Assuming that this in-person set up does NOT apply to people making EEA residence card applications, but just wanted to double check because it would amazing if it were possible! 

(On the UKBA site they say they can NOT process your application in person if "your case is not covered by the Immigration Rules;" not entirely sure what this means and if EEA RC cases would be covered by the Immigration Rules or not). 

Thanks!


----------



## Joppa (Sep 7, 2009)

Oleander77 said:


> I thought that wasn't possible, but then I just saw THIS:UK Border Agency | Premium service for applications in the UK
> 
> Assuming that this in-person set up does NOT apply to people making EEA residence card applications, but just wanted to double check because it would amazing if it were possible!
> 
> (On the UKBA site they say they can NOT process your application in person if "your case is not covered by the Immigration Rules;" not entirely sure what this means and if EEA RC cases would be covered by the Immigration Rules or not).


The short answer is you can't.
There was a proposal that UKBA would introduce same-day premium service in Liverpool (only) for EEA applications (EEA2, EEA4), but it seems to have been quietly dropped. There was, and certainly is, demand for it, but I think it fell foul of EU regulations that no charges can be levied for applications under European rules, other than things like postage. 

So you have no choice but to post your application to Liverpool and wait.

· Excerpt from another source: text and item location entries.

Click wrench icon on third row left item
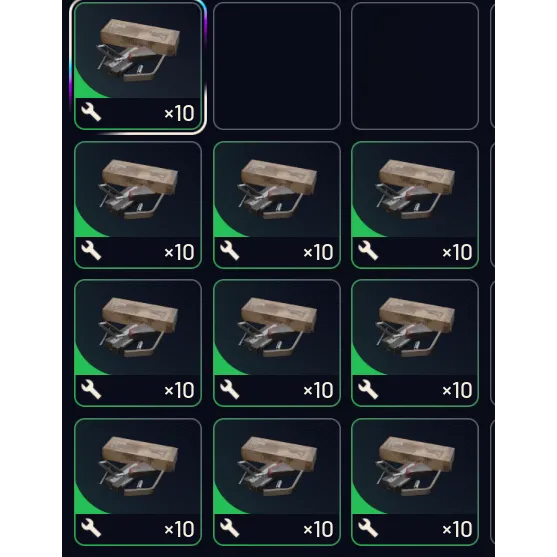[x=91, y=389]
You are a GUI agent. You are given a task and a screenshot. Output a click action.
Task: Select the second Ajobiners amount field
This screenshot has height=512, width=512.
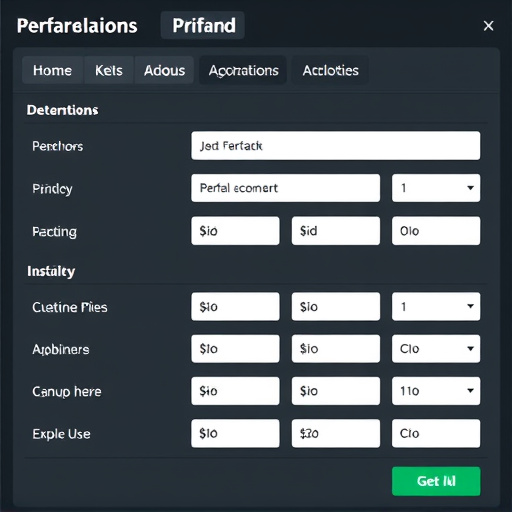[336, 349]
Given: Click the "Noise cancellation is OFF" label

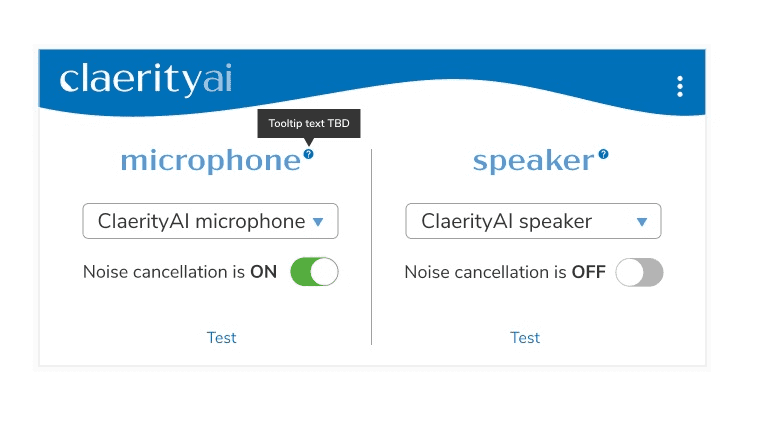Looking at the screenshot, I should (505, 272).
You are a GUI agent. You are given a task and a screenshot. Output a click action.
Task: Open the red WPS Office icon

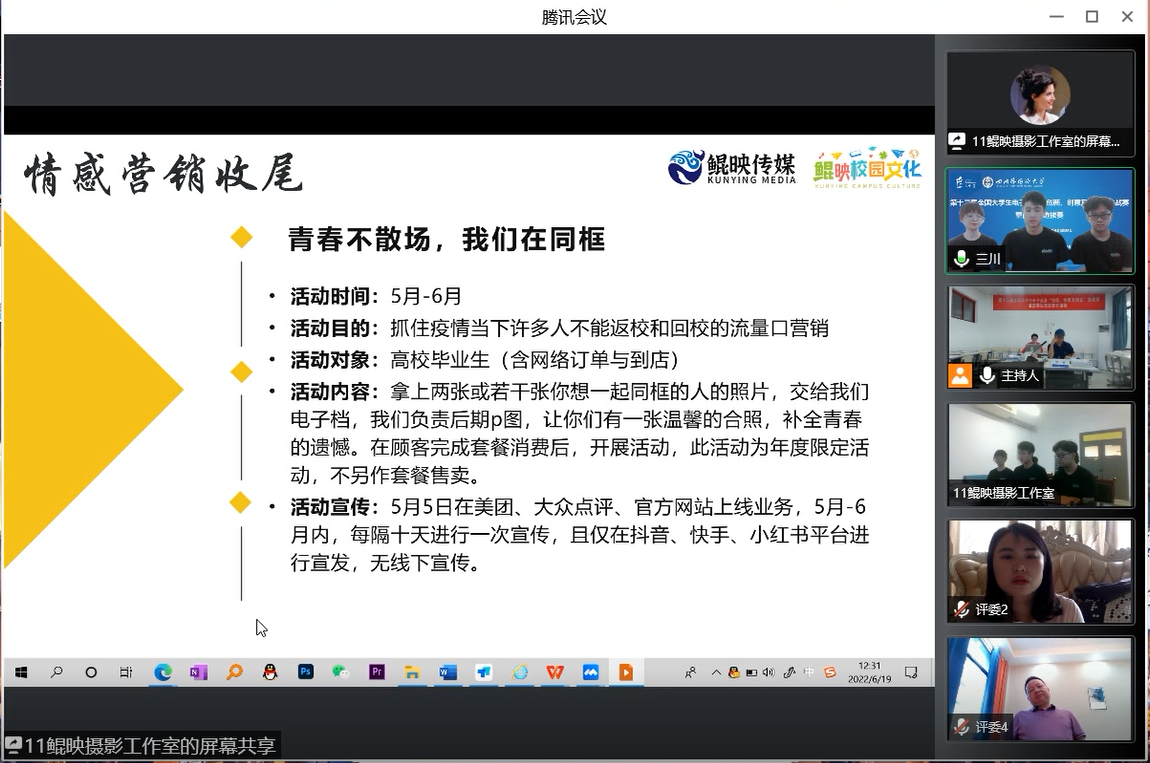point(555,673)
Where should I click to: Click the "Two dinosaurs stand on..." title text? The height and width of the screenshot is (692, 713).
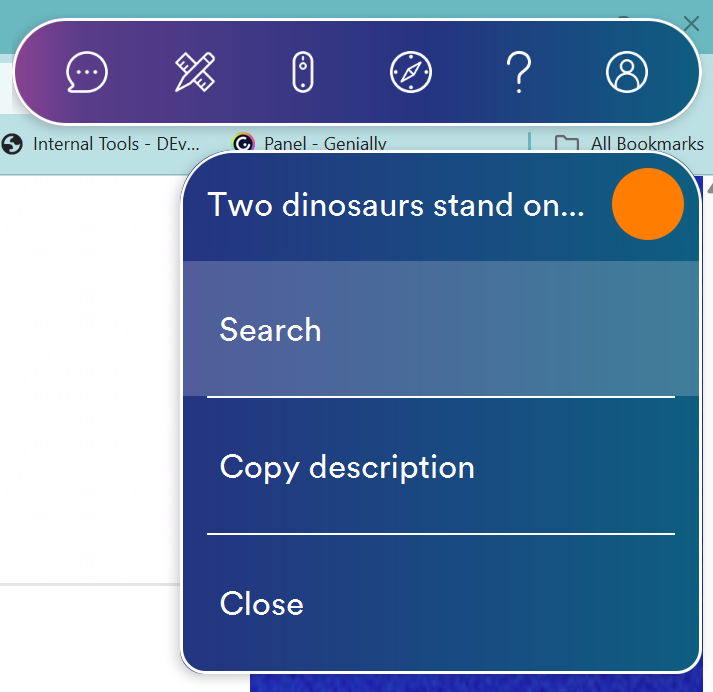(395, 205)
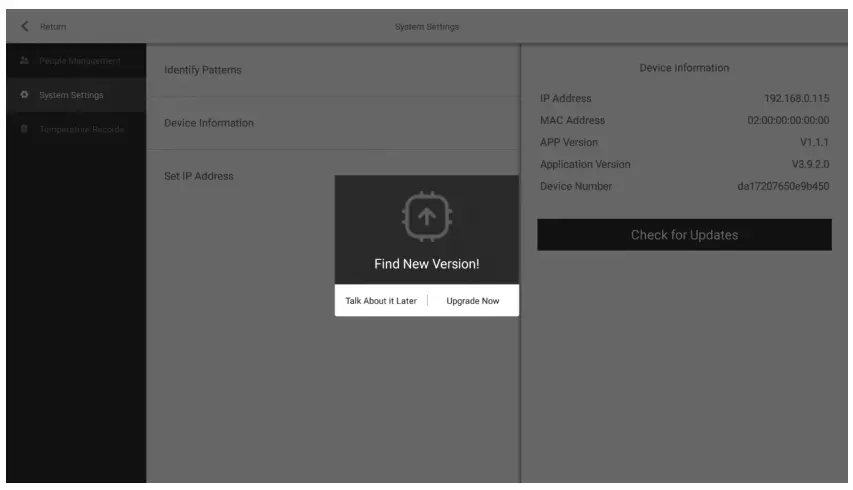Open the Temperature Records sidebar label
Screen dimensions: 853x490
click(x=82, y=128)
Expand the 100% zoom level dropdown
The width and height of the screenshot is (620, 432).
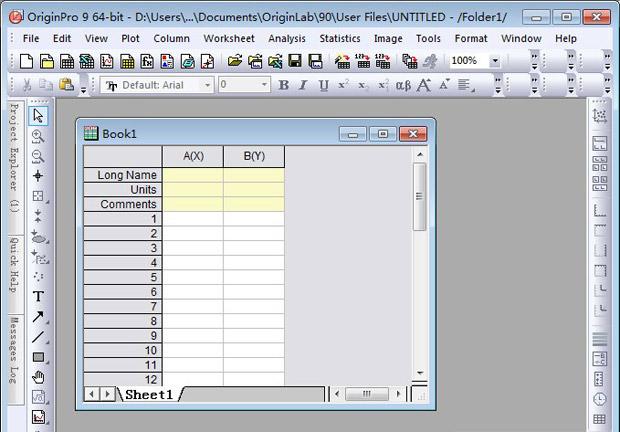click(x=495, y=61)
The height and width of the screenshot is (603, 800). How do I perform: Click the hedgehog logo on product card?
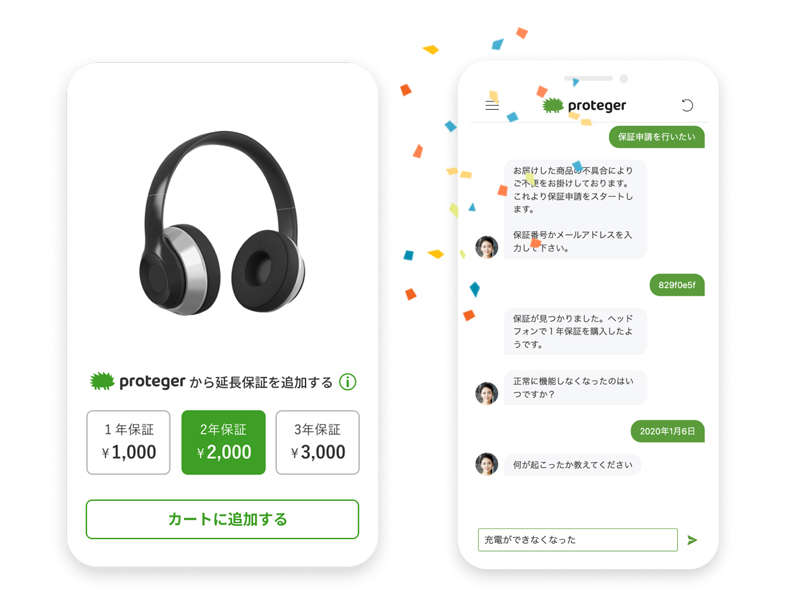102,381
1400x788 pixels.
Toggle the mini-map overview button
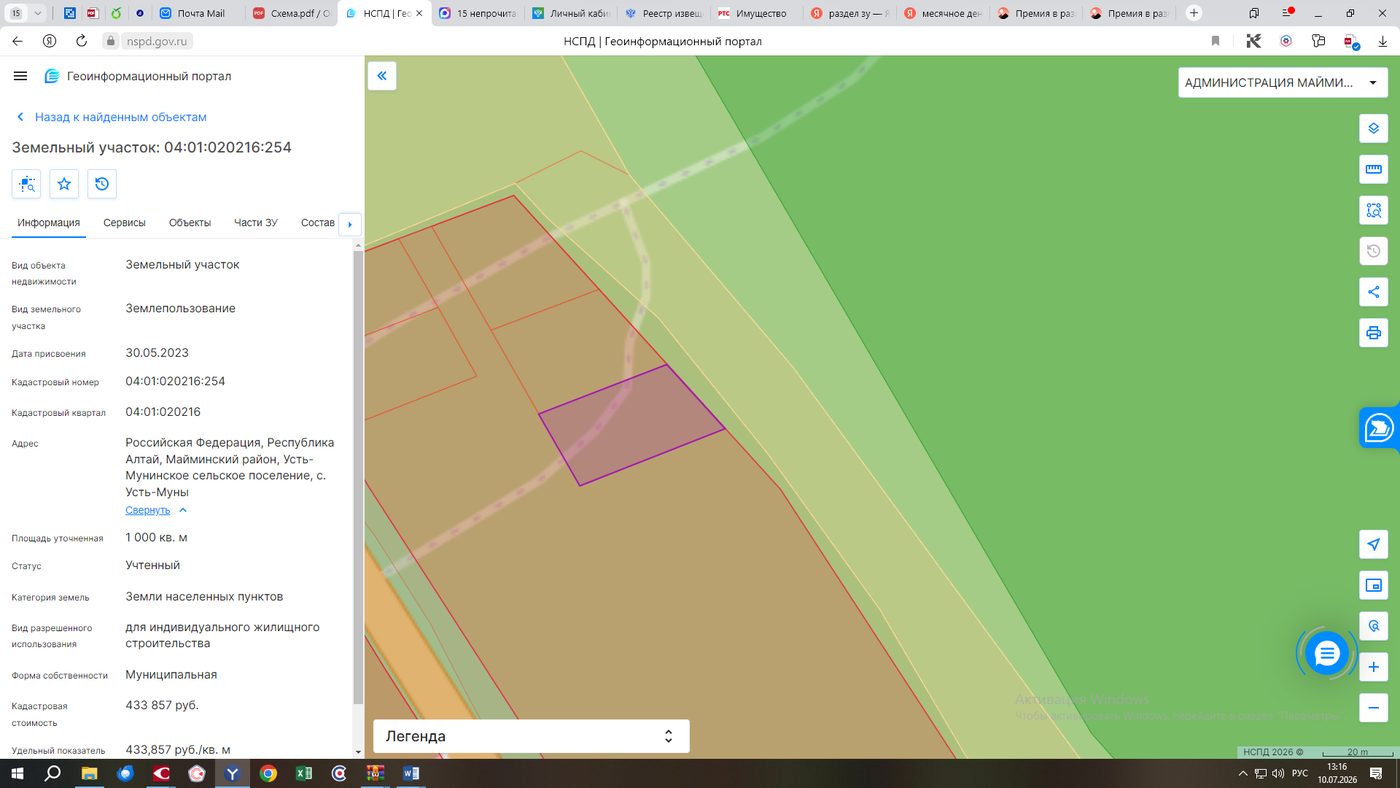1373,586
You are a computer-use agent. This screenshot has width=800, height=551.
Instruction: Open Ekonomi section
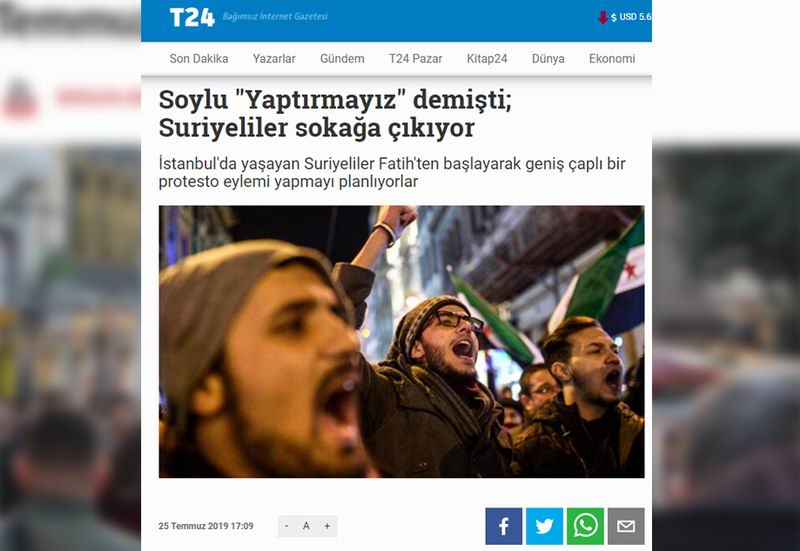pyautogui.click(x=612, y=59)
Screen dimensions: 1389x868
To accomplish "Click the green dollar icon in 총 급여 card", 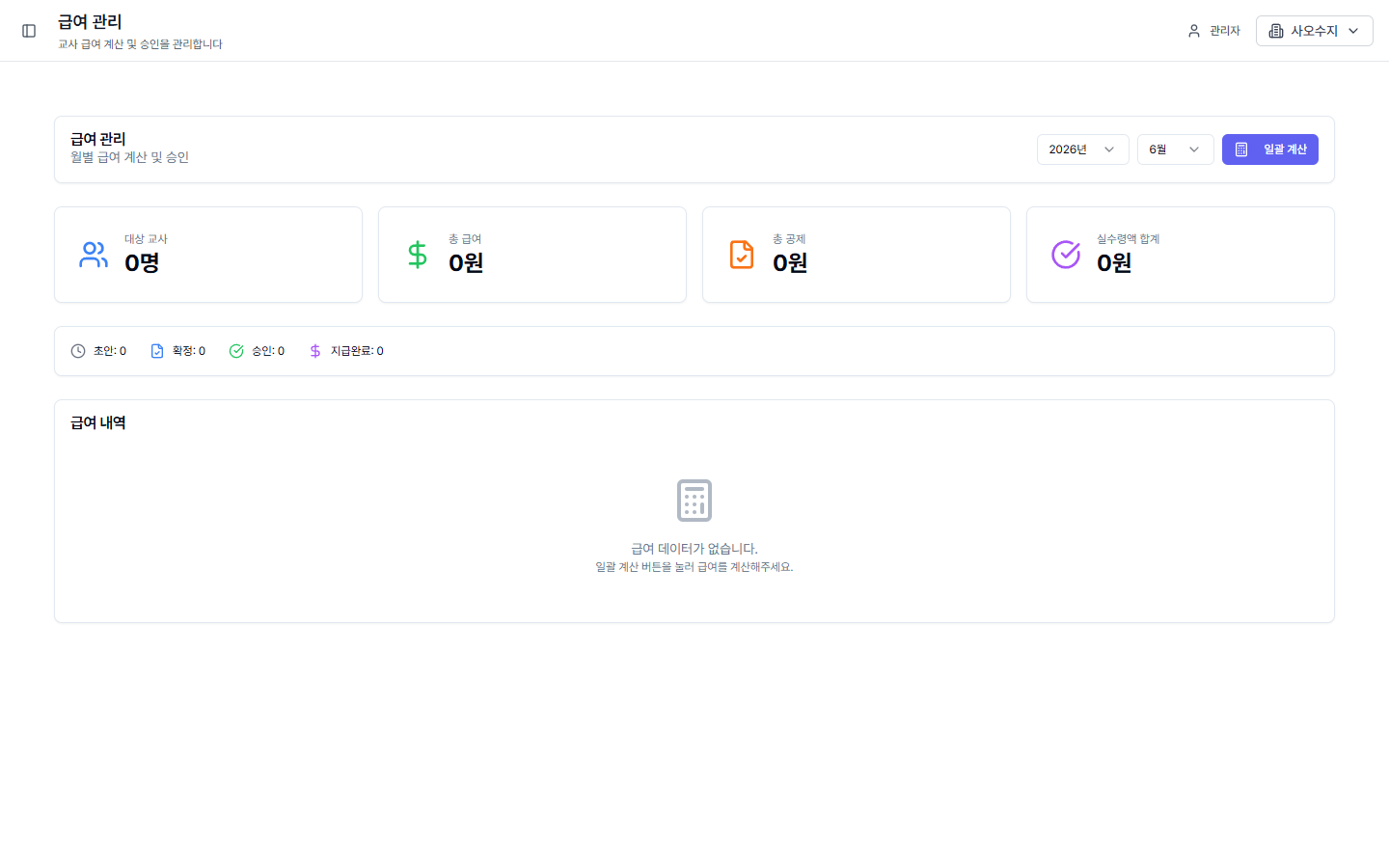I will tap(418, 255).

Average processing time is around 2-3 months. If you do need your passport back for urgent travel, you can request it and your application stays in the queue. They will later ask for it if the permit is ready to be affixed.


----------



## Oleander77 (May 2, 2012)

Joppa said:


> The short answer is you can't.
> There was a proposal that UKBA would introduce same-day premium service in Liverpool (only) for EEA applications (EEA2, EEA4), but it seems to have been quietly dropped. There was, and certainly is, demand for it, but I think it fell foul of EU regulations that no charges can be levied for applications under European rules, other than things like postage.
> 
> So you have no choice but to post your application to Liverpool and wait. Average processing time is around 2-3 months. If you do need your passport back for urgent travel, you can request it and your application stays in the queue. They will later ask for it if the permit is ready to be affixed.


Thanks very much, Joppa. I figured it was something like that (and if there was a faster way to do it, I bet I would have heard about it on this board!) but thought I'd double check.


----------